# Consigne A:
D'après l'extrait fourni, qui est le président du Syndicat universitaire de psychiatrie ?
# Consigne B:
Relevez tous les sigles qui apparaissent dans l'extrait fourni.

# Extrait fourni:
• • • •
Le Pr Pierre Thomas*, pour le Collège national des universitaires de psychiatrie (Cnup) a ainsi transmis une communication à la ministre, corédigée avec le Pr Bernard Granger, président du Syndicat universitaire de psychiatrie (Sup), dans laquelle est rappelée la situation très préoccupante de la psychiatrie universitaire en France, chiffres actualisés à l'appui (lire encadré). Manque d'effectifs professoraux, des professeurs des universités-praticiens hospitaliers (PU-PH) qui cumulent les responsabilités (chef de pôle, de service, présidente de CME de CHU, etc.), dans un contexte de forte hausse des internes et de multiplication des demandes adressées aux professionnels. Sur ce point, la ministre avait déclaré il y a quelques semaines, durant les auditions parlementaires liées au projet de loi de financement de la sécurité sociale (PLFSS), qu'elle avait "obligé les doyens dès la campagne 2018 à ouvrir des postes de pédopsychiatres dans les facultés pour mieux former les jeunes". Mais le besoin d'ouvrir des lits dédiés reste prégnant. Et Agnès Buzyn avait alors signalé qu'elle y travaillerait dans le cadre de la SNS. Affaire à suivre avec la parution du décret attendu dans les prochains jours...
• • • •
# Extrait de données:
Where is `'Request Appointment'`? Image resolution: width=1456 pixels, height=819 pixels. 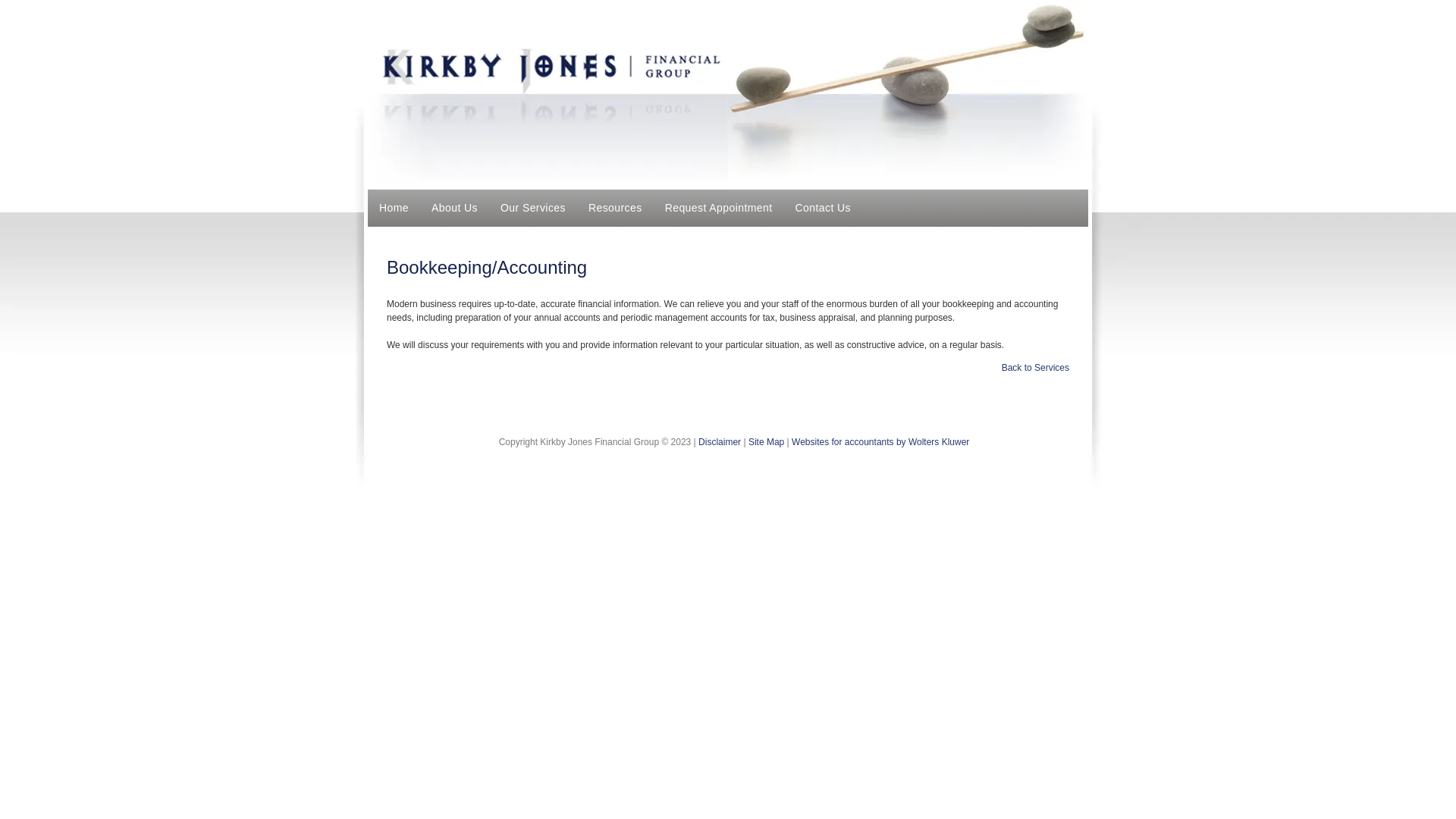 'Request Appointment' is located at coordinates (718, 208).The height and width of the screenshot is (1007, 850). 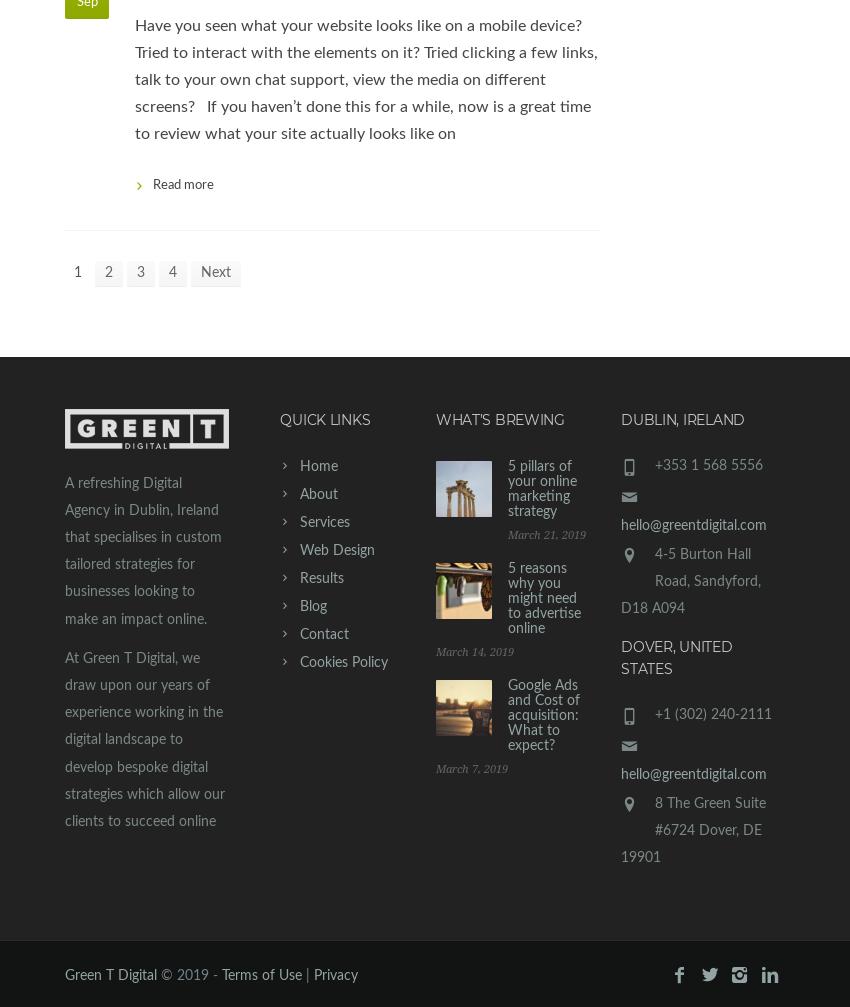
• • • •
# Réponse attendue A:
Le Pr Bernard Granger.

# Réponse attendue B:
Cnup, Sup, PU-PH, CME, CHU, PLFSS, SNS